This Friday evening, 1point618 hosts opening receptions for two quite different exhibitions. Local self-taught painter Sid Rheuban turns 90 and celebrates with an exhibition of his latest drawings and paintings on Plexiglas. Liz Maugan's presents Screen Plays, which is a collaborative effort with 20 local and regional writers (myself included).
Sid Rheuban took a unique path on his journey to 1point618. For starters, he has been painting only since his late 60s — about 22 years or so. As a child, Rheuban took a Saturday morning art class at the Cleveland Museum of Art, but after a particularly discouraging experience, he quit.

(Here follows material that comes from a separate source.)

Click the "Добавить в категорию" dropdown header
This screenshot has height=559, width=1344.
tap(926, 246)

"The teacher said my original drawing of Moses Cleaveland wasn't good at all, and I should draw like George who sat next to me: He had made a good likeness of Mr. Cleaveland," explains Rheuban. "I didn't try to draw again for another 30 years."

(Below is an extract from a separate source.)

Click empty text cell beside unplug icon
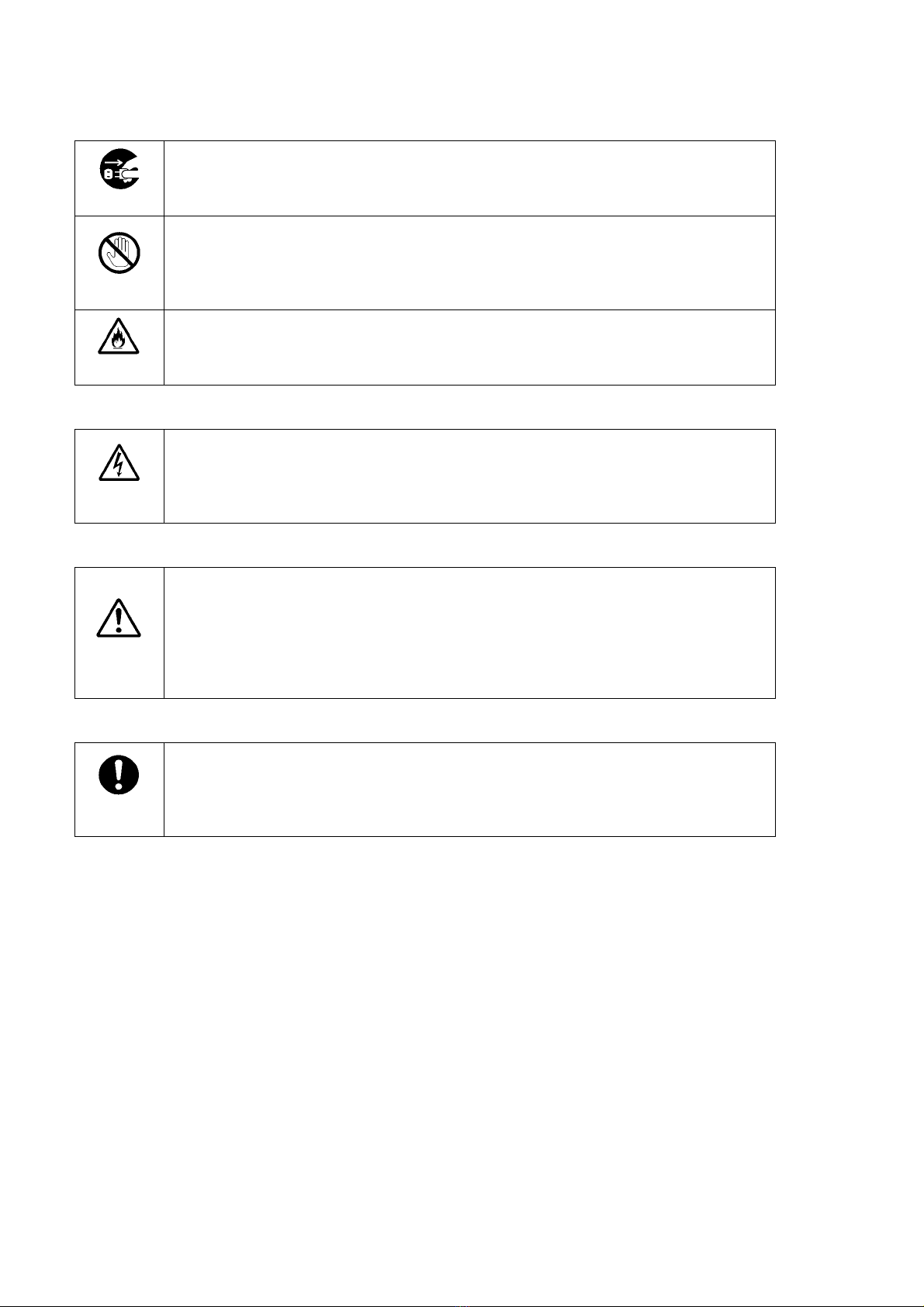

After high school, Rheuban worked in Washington, D.C. while saving money for college. "I used to spend almost every Sunday at the National Gallery of Art getting a lift looking at the Impressionists," explains Rheuban. "I even photographed an Augustus Saint-Gaudens' sculpture in a D.C. cemetery, because I thought it was beautiful. I learned 48 years later in art history class that it was a masterpiece."
At the age of 35, facing a great deal of uncertainty, Rheuban sought help from a psychologist. The psychologist encouraged Rheuban to take an art course. "I took a night class in painting at the high school. I copied Impressionist paintings and my family liked them and hung them all up. But that was the end of it. It had been too easy and therefore I didn't value it. But something about the experience stuck in the back of my brain and evidently stayed there, hidden away."
By the time he retired from selling bonds in the fall of 1990, Rheuban had worked at Radio Shack, jewelry stores, summer furniture stores, in real estate and in college admissions, as well as being a reporter for the former Cleveland Press. For more than a dozen years, Rheuban was the executive director of a Jewish Reform temple. He also served in the Navy during World War II and the Korean War. Clearly, what he lacks in artistic experience, he more than makes up for in life experience.
When Rheuban retired, his wife, Elaine, was still working, so he enrolled as a senior student at Cuyahoga Community College. His art classes encouraged his creativity, and his art history courses introduced him to the masters of German Expressionism. When his wife retired, the two began travelling extensively to museums and locations of significance in the narrative of art history.
"During one of these trips, when I showed an interest in works painted on glass, a successful professional artist directed me to places where I might see more of it," says Rheuban. "This led to my experiments with painting on Plexiglas."
Painting on glass and Plexiglas has become a definitive characteristic of Rheuban's work. He uses the effects of the unique material in different ways. Some paintings are painted on one side only, but he will show either the painted side or the reverse depending on his desired effect. Sometimes he paints on both sides, giving the background different characteristics from the foreground. The process requires Rheuban to apply paint in a manner opposite the one traditionally used to apply paint to canvas: light-to-dark instead of dark-to-light.
"When I create a painting, some part of my psyche as it has experienced life, is reflected in the image," explains Rheuban. "I use color in any way that appeals to me at the moment of creation. Finally, by being an artist in today's chaotic world, I give my life an extra meaning. I hope that my painting will resonate with some people and enhance their understanding of their life on this planet at this time."
Liz Maugans' Screen Plays is similar to Rheuban's work in the use of alternative techniques. For this show, Maugans continues using text in her work, but utilizes a variety of screen-printing and mixed-media tricks to create unique results.
"Text is cut from old discarded prints and everyday detritus using store-bought stencils," explains Maugans. "An open silk screen creates unpredictable painterly resist effects and also capitalizes on the possibility of getting two or more variations from a ghost-image transfer. The variations supply a vastly different tenor and emotional delivery from print to print."
Maugans is the co-founder of Zygote Press and the Collective Arts Network (CAN) Journal. For this exhibition, each of the 20 prints will be accompanied on the gallery wall by a page of text, inspired by the work, and written by an author hand-selected by Maugans.
"I enlisted 20 of my favorite regional writers (also mid-lifers) to draft from one of these images (selected just for them) their own screen play or scene to be exhibited with the work on a one-page sheet of paper," she says. "Screen Plays become conversational mis-en-scenes that extend beyond my contextual framework and introduce, more surprisingly, a new momentum bridging writer's literary illusion to my original image-quest scenario."
The opening reception is this Friday, Oct. 10, at 7 p.m. Additional gallery hours are Monday through Friday from 11 a.m. to 4 p.m. and by appointment. Both exhibitions and the opening reception are free and open to the public.